--- start ---

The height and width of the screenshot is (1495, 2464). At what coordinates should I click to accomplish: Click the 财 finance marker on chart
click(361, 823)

--- end ---
--- start ---

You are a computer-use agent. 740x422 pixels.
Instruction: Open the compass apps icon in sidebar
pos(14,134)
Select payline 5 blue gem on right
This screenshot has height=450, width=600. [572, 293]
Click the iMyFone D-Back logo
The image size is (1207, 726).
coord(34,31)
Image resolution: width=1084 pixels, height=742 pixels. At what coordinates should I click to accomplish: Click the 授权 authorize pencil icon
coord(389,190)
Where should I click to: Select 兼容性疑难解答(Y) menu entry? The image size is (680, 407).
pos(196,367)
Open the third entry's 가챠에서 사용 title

--- end ---
--- start ---

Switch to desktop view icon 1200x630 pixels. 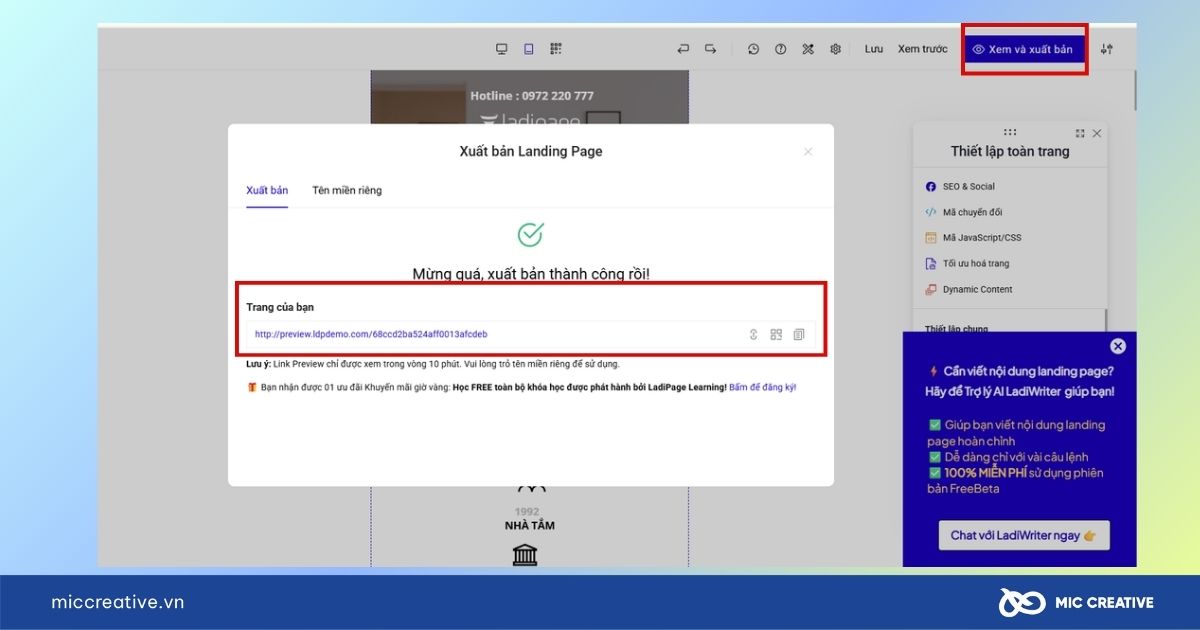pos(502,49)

--- end ---

Repeat the data from the line that contains "Where should I" through the line that contains "Open the third entry's 가챠에서 사용 title", keeping every line identical to the original.

• Result:
Where should I click to: Select 兼容性疑难解答(Y) menu entry? The image size is (680, 407).
pos(196,367)
Open the third entry's 가챠에서 사용 title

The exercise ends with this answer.